Hey, I even found an old bad of Egg Noodles. That must have been there for quite a while… I’m sure not gonna miss that one.

Also found a brand new bag of Forbidden Rice, which I had completely forgotten about and didn’t even get to try…

Oh well… it’s not like I’m going off grains forever, now, is it?

Still, I came that close to crying. I swear. It was a sad moment for your Grain Addicted Healthy Foodie.
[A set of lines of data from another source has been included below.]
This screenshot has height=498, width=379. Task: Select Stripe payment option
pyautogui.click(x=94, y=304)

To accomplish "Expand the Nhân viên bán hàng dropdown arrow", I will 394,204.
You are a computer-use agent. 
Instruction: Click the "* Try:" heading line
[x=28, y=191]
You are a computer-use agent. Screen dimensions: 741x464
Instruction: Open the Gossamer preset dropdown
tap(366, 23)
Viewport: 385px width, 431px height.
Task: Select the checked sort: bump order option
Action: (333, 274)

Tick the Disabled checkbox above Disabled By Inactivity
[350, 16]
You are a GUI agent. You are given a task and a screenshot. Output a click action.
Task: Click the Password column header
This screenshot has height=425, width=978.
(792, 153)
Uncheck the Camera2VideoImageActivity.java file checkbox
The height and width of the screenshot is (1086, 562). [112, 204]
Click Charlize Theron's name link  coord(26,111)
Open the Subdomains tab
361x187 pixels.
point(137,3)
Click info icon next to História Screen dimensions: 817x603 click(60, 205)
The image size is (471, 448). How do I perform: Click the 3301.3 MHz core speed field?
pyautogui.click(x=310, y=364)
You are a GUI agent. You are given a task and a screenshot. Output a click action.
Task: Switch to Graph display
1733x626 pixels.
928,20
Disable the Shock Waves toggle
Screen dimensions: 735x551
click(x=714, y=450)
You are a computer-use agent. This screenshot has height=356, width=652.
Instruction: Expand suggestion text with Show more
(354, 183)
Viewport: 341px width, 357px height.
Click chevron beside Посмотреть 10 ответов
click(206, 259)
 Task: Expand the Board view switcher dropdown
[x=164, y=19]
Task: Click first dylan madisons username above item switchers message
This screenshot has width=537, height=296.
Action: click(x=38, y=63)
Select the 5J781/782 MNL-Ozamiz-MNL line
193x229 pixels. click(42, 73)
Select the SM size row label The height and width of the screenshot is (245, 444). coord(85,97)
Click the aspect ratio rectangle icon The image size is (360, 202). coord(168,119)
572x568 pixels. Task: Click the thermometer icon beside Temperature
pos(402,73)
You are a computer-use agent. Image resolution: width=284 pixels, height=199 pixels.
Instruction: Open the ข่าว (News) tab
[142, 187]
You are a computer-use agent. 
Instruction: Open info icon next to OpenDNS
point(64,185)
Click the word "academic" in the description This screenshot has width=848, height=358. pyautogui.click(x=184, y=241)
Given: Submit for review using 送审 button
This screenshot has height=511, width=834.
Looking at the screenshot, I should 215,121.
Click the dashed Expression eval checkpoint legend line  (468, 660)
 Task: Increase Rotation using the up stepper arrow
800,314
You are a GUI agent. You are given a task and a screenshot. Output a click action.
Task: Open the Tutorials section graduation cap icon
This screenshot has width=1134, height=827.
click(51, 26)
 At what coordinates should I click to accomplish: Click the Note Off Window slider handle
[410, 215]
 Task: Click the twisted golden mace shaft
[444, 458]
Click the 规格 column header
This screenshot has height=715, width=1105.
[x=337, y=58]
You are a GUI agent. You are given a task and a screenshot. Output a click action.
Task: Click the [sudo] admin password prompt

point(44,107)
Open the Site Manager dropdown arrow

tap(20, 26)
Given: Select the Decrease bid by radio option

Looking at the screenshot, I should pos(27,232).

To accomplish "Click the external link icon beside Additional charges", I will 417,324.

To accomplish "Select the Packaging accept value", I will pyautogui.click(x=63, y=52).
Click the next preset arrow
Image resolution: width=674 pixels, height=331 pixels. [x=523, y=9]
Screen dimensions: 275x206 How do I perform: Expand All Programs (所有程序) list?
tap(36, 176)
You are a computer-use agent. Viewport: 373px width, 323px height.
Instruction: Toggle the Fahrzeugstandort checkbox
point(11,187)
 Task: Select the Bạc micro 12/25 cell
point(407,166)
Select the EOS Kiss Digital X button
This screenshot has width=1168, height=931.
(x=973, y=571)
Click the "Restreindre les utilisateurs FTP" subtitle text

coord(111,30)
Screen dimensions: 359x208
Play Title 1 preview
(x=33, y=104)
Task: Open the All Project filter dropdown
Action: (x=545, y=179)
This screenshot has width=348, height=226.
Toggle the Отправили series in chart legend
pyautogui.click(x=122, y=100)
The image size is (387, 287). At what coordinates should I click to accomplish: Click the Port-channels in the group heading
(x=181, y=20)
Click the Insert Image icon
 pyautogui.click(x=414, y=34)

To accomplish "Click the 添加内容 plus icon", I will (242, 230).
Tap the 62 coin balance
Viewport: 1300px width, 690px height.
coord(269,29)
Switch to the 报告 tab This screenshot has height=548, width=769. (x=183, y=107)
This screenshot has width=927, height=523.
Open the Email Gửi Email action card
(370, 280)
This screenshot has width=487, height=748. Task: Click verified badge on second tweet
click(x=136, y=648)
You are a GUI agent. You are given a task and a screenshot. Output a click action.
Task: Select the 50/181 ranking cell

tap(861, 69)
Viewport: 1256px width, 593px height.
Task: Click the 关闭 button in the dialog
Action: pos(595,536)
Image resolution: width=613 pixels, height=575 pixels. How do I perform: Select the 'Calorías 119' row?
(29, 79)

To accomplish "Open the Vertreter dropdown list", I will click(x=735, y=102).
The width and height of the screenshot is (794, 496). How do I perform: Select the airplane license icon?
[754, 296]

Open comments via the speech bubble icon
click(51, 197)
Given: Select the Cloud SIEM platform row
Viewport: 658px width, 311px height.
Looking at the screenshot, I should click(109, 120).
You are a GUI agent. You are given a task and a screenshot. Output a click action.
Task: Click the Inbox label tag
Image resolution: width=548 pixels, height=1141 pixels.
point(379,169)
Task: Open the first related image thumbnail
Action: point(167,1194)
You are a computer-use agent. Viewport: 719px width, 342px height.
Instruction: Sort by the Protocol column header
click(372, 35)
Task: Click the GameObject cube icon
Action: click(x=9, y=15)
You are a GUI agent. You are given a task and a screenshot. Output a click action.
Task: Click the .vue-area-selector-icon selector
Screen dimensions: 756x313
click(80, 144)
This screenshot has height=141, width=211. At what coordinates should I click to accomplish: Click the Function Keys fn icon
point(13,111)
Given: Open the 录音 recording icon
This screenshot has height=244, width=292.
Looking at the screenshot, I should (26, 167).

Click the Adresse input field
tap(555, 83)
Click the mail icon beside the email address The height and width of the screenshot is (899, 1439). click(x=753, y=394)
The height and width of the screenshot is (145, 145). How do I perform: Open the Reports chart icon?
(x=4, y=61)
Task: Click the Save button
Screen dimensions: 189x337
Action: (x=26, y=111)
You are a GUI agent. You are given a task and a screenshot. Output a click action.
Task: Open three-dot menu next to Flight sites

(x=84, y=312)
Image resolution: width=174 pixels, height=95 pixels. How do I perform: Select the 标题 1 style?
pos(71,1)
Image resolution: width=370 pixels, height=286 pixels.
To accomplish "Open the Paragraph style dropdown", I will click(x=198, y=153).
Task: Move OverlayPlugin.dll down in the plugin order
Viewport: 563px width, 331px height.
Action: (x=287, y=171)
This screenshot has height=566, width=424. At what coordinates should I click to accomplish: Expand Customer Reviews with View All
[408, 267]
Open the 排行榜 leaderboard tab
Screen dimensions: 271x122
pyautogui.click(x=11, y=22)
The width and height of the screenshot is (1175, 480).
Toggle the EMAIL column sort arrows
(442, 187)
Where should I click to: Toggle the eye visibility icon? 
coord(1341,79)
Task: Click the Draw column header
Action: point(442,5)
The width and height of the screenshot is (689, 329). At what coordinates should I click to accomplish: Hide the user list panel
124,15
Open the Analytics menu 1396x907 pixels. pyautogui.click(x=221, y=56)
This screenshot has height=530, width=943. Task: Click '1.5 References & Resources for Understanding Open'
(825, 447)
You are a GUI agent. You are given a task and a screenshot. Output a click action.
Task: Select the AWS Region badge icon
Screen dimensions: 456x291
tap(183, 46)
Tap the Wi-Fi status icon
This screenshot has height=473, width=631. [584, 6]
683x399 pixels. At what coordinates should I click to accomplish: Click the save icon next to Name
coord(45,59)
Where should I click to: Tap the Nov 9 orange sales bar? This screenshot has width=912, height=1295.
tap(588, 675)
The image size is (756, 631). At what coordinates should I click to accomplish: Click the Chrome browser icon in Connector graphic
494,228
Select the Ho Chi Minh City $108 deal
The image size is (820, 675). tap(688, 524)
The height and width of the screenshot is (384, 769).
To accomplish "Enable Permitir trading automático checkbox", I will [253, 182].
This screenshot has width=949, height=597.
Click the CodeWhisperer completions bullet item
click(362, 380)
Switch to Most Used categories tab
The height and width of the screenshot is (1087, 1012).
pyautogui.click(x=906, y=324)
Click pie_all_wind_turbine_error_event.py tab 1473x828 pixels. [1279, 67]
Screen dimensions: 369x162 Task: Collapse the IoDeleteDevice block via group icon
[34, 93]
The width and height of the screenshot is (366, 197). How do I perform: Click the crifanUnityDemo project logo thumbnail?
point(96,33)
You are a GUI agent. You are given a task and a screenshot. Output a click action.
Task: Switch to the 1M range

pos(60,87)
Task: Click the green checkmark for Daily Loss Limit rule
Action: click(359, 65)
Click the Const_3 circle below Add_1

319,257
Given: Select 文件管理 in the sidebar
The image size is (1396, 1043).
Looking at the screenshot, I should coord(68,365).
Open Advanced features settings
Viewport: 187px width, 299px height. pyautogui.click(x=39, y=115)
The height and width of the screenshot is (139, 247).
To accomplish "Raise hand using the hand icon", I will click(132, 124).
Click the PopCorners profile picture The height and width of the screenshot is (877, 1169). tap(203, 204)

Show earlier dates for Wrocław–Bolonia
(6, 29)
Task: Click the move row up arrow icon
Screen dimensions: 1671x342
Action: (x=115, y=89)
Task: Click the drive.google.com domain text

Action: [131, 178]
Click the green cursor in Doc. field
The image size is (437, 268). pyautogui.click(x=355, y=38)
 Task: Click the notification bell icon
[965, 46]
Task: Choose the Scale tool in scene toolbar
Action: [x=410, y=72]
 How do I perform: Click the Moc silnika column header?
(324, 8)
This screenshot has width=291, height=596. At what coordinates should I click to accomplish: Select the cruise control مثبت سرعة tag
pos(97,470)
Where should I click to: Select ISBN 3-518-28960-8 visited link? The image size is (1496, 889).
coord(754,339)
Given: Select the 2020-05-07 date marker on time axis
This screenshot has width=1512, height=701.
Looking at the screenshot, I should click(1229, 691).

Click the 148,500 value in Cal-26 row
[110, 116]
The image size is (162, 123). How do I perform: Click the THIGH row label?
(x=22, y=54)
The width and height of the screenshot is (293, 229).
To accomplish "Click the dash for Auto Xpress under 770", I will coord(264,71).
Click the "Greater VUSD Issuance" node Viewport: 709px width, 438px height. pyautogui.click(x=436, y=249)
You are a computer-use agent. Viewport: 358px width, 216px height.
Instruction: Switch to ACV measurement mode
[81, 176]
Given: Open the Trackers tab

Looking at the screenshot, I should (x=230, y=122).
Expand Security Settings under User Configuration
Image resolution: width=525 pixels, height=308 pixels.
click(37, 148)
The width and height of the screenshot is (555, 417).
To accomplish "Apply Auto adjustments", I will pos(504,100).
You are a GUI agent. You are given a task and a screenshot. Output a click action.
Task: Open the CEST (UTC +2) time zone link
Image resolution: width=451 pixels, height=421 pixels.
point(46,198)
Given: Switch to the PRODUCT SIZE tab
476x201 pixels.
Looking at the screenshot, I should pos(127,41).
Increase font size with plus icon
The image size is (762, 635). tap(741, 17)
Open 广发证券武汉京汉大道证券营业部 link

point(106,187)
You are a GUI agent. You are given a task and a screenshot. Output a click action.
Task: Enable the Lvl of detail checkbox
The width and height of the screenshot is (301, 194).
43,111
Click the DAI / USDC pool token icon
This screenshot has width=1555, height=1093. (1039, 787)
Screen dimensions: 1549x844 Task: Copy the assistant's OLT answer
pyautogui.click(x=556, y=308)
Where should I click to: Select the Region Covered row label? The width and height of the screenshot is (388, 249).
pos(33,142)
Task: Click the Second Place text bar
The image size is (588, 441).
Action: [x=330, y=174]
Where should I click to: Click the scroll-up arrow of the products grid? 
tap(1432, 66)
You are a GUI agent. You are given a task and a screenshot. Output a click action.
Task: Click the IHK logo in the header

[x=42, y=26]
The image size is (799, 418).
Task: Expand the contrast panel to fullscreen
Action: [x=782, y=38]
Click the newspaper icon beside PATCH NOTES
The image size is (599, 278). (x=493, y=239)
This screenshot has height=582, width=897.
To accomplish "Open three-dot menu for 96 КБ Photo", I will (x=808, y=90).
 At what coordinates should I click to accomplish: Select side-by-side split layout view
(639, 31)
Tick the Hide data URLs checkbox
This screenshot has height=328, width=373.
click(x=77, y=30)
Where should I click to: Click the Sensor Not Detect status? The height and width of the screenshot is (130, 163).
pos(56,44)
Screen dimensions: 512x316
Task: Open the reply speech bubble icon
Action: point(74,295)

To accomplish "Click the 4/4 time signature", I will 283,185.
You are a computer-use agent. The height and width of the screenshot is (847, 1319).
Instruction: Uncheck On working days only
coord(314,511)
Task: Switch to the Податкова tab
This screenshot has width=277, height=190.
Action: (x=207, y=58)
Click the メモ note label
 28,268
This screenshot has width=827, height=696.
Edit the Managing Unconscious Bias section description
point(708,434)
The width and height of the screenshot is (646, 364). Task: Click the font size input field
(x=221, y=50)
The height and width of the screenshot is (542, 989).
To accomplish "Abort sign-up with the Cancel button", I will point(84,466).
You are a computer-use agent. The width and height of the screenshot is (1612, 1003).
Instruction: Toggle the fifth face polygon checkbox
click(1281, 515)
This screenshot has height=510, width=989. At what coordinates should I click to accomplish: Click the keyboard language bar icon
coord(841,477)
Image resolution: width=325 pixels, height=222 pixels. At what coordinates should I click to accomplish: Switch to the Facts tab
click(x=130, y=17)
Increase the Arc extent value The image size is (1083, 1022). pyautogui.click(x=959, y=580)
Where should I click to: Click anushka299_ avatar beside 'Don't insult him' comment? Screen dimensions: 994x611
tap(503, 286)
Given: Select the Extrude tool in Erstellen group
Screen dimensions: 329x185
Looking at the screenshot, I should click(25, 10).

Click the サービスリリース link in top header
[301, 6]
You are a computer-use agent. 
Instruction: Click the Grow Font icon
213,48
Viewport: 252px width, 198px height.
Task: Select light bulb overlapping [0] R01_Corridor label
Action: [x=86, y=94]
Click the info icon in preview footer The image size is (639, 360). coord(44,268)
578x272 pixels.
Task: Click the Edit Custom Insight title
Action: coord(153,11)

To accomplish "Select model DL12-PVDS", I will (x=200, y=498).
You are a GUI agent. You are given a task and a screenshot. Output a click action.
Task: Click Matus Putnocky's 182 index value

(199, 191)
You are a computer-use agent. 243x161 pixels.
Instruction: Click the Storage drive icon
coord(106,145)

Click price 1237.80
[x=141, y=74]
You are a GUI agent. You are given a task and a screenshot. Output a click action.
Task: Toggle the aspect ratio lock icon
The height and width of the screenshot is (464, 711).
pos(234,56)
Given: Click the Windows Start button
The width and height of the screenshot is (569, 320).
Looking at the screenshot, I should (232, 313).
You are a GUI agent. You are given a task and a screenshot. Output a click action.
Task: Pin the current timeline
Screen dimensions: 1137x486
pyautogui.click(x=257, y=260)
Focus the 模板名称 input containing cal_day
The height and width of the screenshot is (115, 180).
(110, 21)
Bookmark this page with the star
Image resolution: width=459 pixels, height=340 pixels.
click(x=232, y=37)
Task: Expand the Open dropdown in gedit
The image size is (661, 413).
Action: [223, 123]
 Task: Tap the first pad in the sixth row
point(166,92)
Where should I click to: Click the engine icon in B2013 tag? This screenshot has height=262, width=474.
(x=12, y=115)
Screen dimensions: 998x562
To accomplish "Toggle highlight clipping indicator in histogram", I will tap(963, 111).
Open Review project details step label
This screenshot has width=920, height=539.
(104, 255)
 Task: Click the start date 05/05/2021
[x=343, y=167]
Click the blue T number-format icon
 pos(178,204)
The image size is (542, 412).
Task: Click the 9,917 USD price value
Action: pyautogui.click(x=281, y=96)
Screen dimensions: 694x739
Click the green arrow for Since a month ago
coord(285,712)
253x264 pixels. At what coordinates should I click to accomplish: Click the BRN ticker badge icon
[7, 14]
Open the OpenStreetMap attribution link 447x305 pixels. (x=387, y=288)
Somehow, I get the feeling that this is more than a “see you later grains” challenge. This is the beginning of yet another profound change in my life. I mean, it’s not even been a week and I already see and feel an incredible difference, a major change in my body.

I feel so much lighter. So much tighter. So much better.

Now I can’t say that my energy level has increased yet. In fact, I think I might even say that it dropped some. My workout on Saturday has been particularly tough. Had a hard time carrying it through. Still… I made it!

But really, I feel grrrrrrrreat. And you know what? So far, I don’t miss my grains AT ALL! In fact, I hardly feel as though Lent has even begun. It’s only just starting, though, so this may very well change in a few days… or weeks!

We’ll see, I guess!

So anyway, I’m not saying that I will be giving up grains for good, but I’m certainly hoping to cut down quite a bit, permanently.

Yikes, I can’t believe I just said that. All of a sudden, I feel scared.

But hey, I need to take this one day at a time.

Now tonight, instead of giving you a recipe, I thought I’d share the list that I’ve put together to help me get through Lent without eating grains by mistake. 😉

I got a lot of that information on Grain Free Living, which is a great site that, I sort of get the feeling, I’ll be visiting often from now on!

Alright, so let’s take a look at what constitutes a grain, what doesn’t, and places where you might find grains and least expect it.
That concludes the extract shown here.